Кондуктор приложил палец ко рту.
— Революция! — весело сказал он. — Говорят, сегодня уберут старого князя!
— Меттерниха? Да быть не может.
— Blodsinn! Was fallt ihm ein! [109] — сказал венец, изумленно подняв брови. — У нас в Вене никогда ничего не происходит. Какая там революция!
— Вероятно, вздор! Князь здесь диктатор тридцать с лишним лет, он никогда не уйдет, — сказал пассажир-швейцарец. Кондуктор лукаво усмехнулся и убежал.
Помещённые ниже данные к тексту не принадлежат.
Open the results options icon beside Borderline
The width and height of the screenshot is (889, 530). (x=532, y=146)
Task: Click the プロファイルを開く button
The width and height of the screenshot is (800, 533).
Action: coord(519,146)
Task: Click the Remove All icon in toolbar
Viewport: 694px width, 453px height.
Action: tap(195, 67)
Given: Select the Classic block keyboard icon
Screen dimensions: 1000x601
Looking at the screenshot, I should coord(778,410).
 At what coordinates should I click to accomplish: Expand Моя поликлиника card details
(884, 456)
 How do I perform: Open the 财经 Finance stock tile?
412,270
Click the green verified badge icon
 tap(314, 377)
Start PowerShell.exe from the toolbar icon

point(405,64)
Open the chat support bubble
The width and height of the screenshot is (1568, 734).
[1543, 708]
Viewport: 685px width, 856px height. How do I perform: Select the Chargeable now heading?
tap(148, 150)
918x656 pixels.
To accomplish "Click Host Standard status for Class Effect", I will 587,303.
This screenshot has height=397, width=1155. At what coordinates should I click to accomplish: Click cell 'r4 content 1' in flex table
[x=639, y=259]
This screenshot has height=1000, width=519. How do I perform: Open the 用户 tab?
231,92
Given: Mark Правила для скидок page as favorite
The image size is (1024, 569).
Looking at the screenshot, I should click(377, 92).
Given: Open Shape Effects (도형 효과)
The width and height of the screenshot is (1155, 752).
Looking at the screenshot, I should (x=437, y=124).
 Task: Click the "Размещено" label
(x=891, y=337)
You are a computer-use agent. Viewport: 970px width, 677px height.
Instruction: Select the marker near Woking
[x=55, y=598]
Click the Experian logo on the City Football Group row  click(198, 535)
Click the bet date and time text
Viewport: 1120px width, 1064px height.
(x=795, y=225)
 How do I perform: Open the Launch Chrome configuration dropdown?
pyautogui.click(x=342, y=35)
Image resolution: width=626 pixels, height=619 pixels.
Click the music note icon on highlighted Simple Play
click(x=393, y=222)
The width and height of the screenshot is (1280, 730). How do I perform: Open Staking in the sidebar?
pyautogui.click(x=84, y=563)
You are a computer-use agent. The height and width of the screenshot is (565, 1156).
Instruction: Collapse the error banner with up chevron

— «Какая еще революция?» — спросил себя Лейден. Он и забыл о революции во Франции. В самом деле около станции дилижансов происходило что-то необычное. Пробегавший по улице человек вдруг по французски запел «Марсельезу»; впрочем тотчас осекся, так как на него все изумленно глядели. Константин Платонович вошел в контору. Чиновник с медалью на его вопрос о билете в Львов угрюмо ответил, что дилижанс уходит в Лемберг через четыре часа и что мест сколько угодно.